By Luis Jaime Acosta

BOGOTA (Reuters) -Colombia hopes to sign and begin to implement a peace deal with the Segunda Marquetalia armed group before current President Gustavo Petro leaves office in just over two years, the head of the government’s negotiating team said on Friday.

Segunda Marquetalia is a dissident faction of the now-demobilized Revolutionary Armed Forces of Colombia (FARC) rebels whose leaders initially agreed to a 2016 peace deal, but returned to arms citing unfulfilled promises three years later.

Peace talks between the group, which has 1,751 members, and the government are set to begin in Caracas, Venezuela on June 24. Petro is trying to end six decades of armed conflict that has killed at least 450,000 people.

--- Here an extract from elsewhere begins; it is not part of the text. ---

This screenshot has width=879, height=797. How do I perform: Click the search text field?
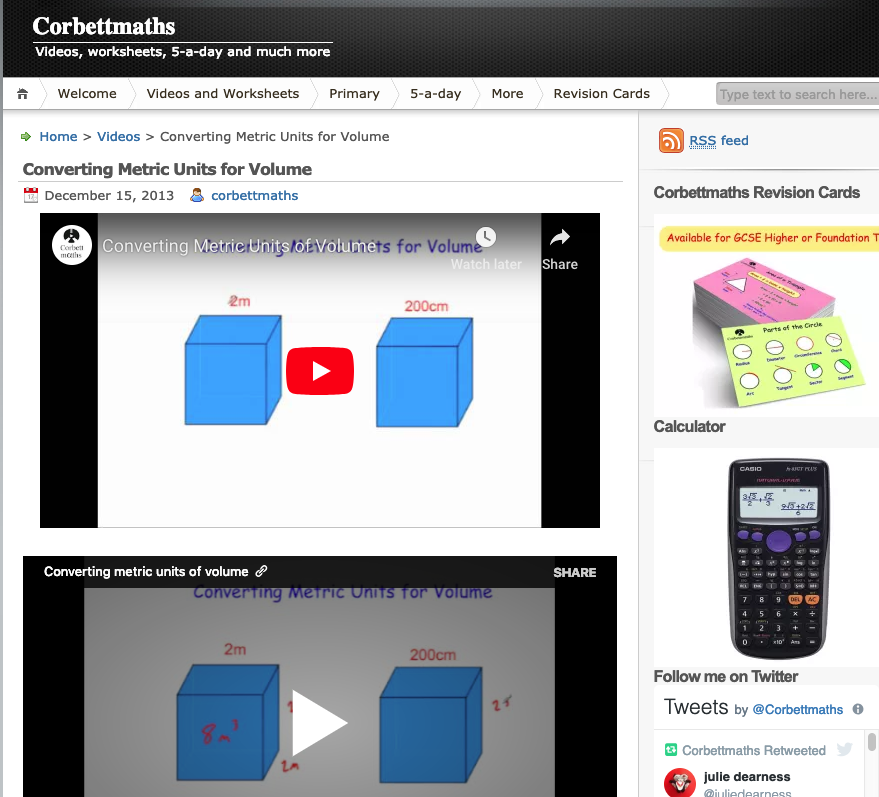pyautogui.click(x=797, y=93)
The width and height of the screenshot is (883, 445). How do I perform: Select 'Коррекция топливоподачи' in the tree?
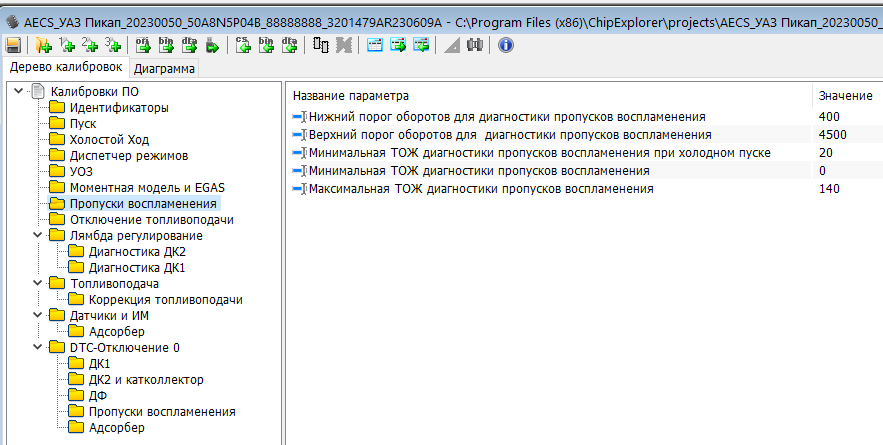[x=165, y=299]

The government wants “a serious, consistent, negotiation, without shocks, which in the shortest time possible achieves definitive results for the country,” head negotiator Armando Novoa told Reuters.

“If possible, we want a signed accord with Segunda Marquetalia before the current government ends … before two years are out,” he said. “We are moderately optimistic.”

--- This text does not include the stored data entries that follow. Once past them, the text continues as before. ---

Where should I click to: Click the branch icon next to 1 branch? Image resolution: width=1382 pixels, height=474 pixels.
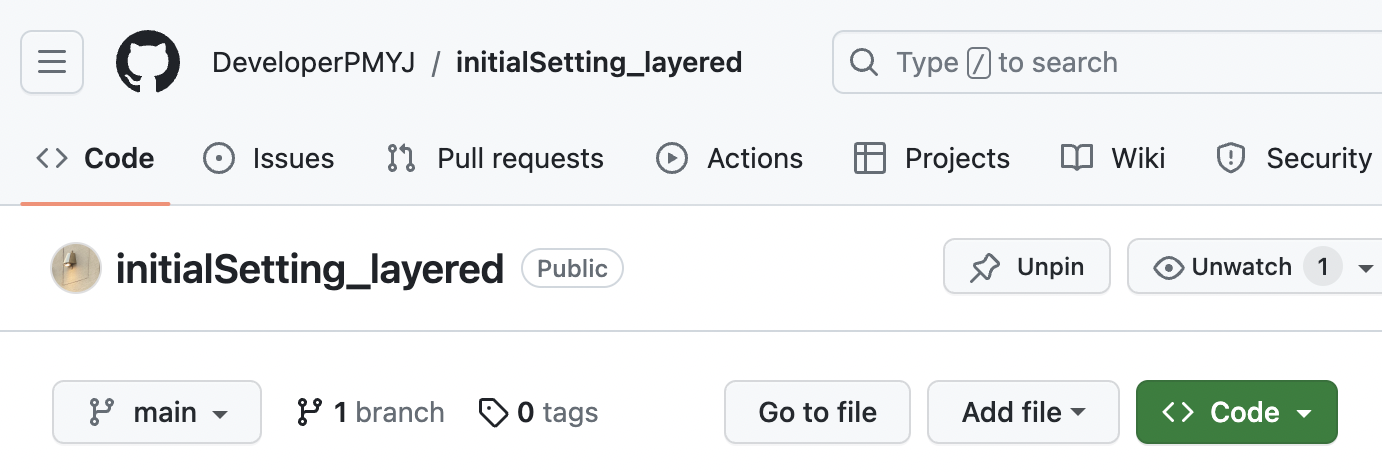click(310, 412)
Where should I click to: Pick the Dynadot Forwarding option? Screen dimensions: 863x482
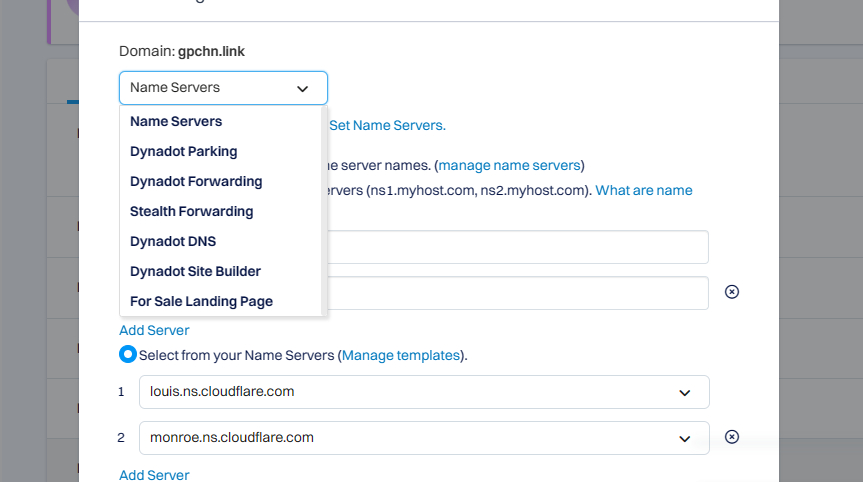(x=196, y=182)
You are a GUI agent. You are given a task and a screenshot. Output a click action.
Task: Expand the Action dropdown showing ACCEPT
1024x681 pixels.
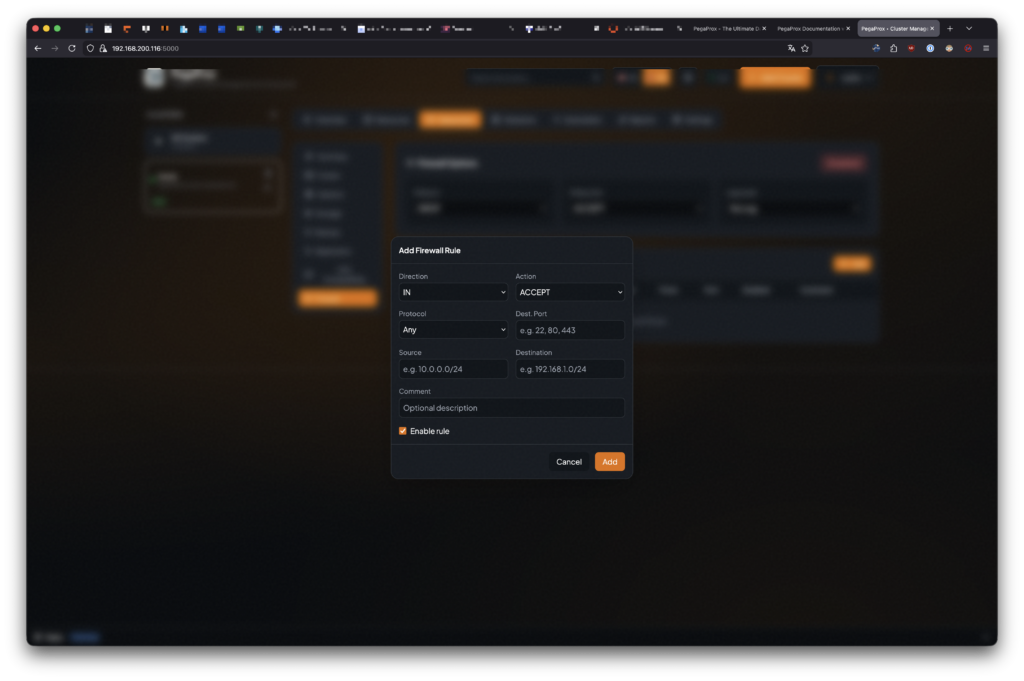click(x=570, y=292)
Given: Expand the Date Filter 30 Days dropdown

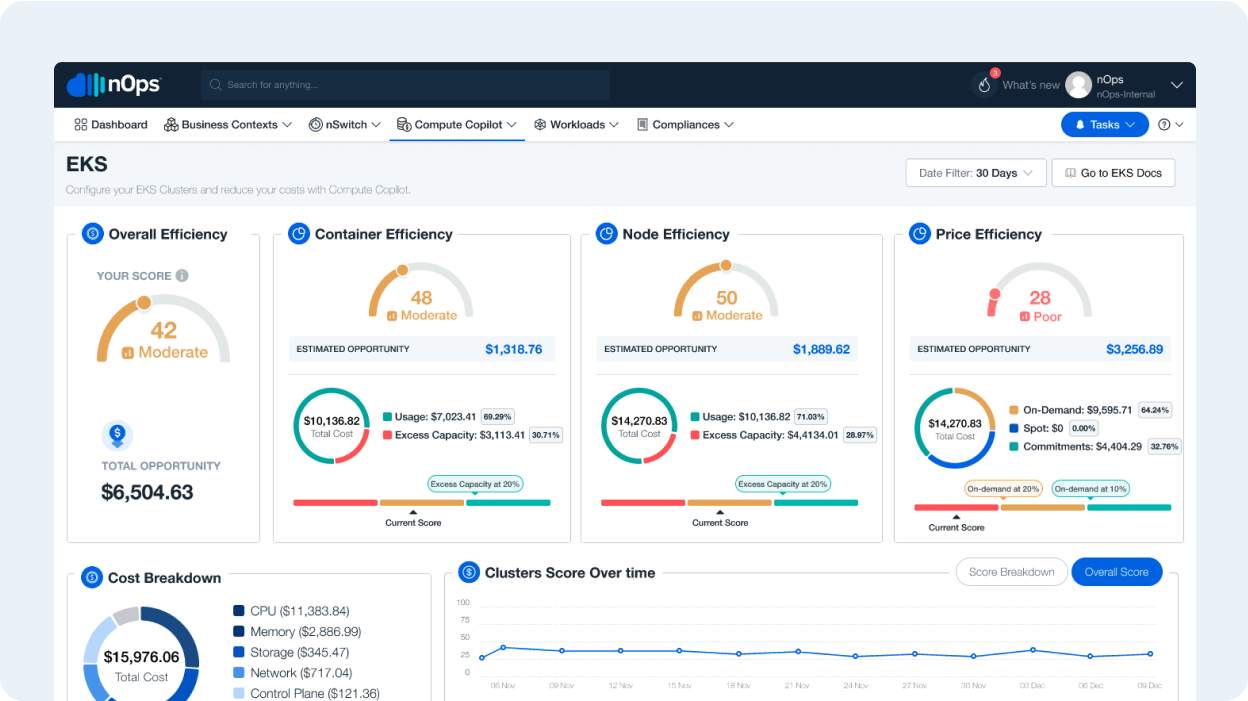Looking at the screenshot, I should pyautogui.click(x=976, y=173).
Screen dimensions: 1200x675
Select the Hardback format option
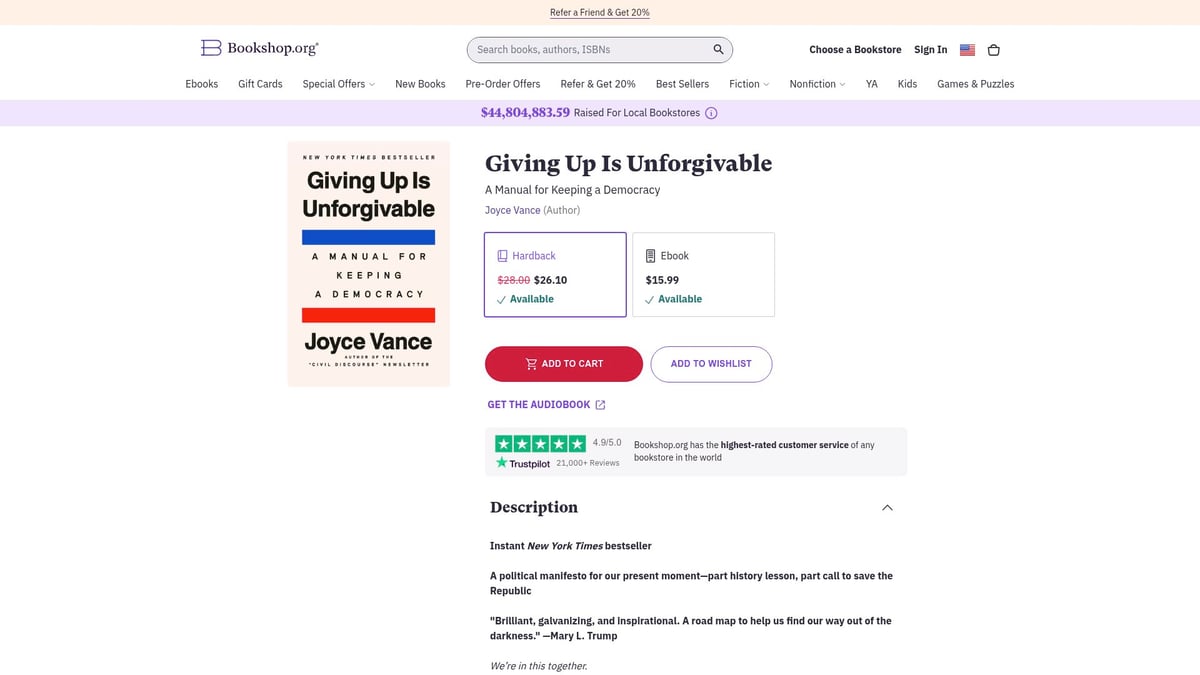(x=555, y=274)
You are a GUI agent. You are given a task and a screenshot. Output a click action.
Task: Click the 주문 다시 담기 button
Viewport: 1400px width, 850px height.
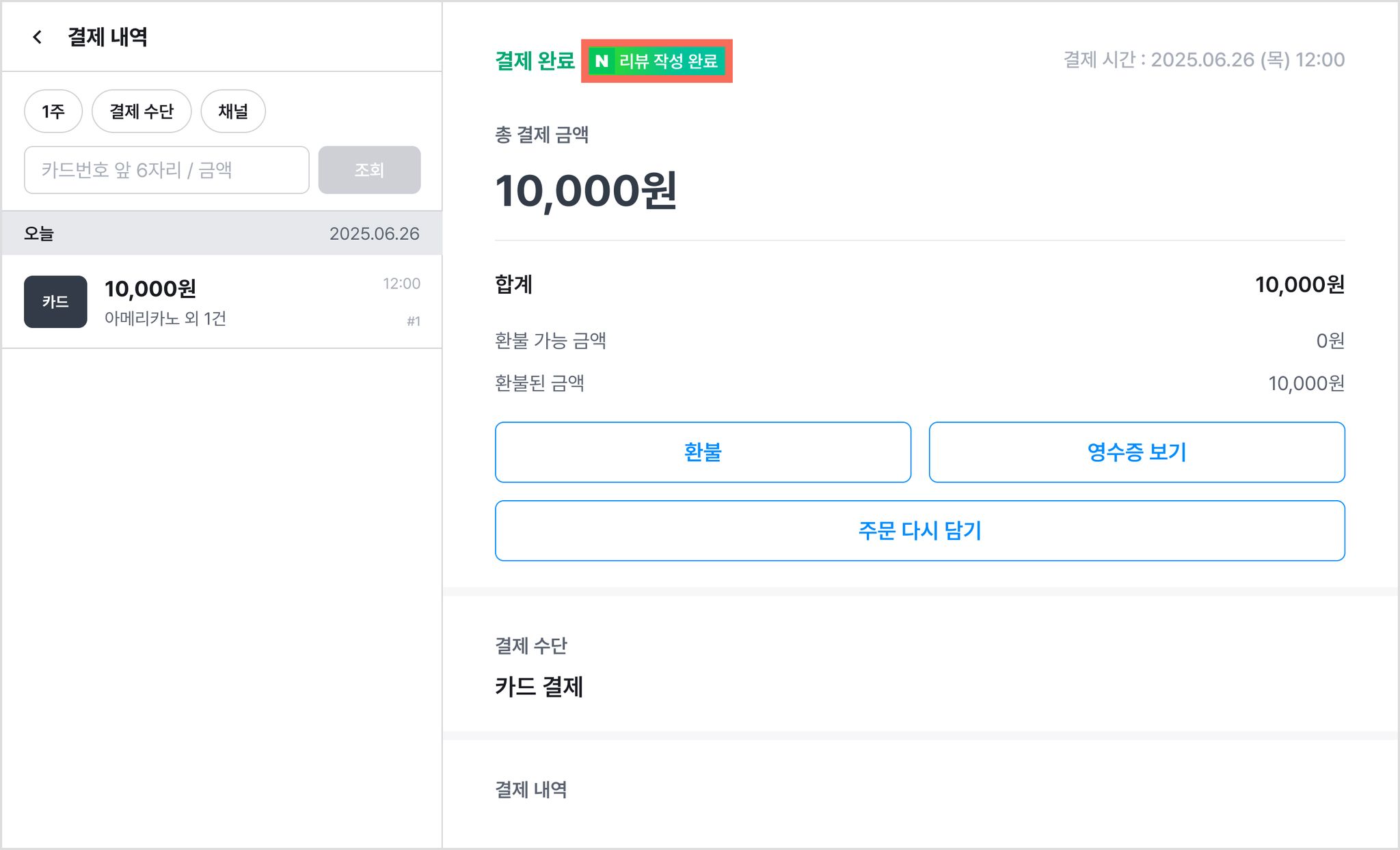click(920, 530)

The talks will not include a ceasefire, Novoa said, unlike negotiations with other armed groups, because Segunda Marquetalia promised upon its founding not to attack the armed forces or kidnap civilians.

“We aren’t talking about a bilateral ceasefire, but about de-escalation measures,” he said.

Future negotiation cycles could take place in other locations, including Colombia, he added.

The peace process with Segunda Marquetalia faces legal hurdles because its leaders first backed and then abandoned the FARC deal, potentially making them eligible only to surrender. But Novoa said he was sure a solution that respects the law is possible.

Some experts have floated amnesties for rebel leaders, but Novoa said that would have to be examined and hinges on positive results at the negotiations.

The government is holding separate talks with National Liberation Army rebels and the Estado Mayor Central armed group, a former FARC faction that never signed the 2016 deal.

Armed groups fight security forces and each other for control of territory and lucrative illegal industries such as drug trafficking and illicit gold mining.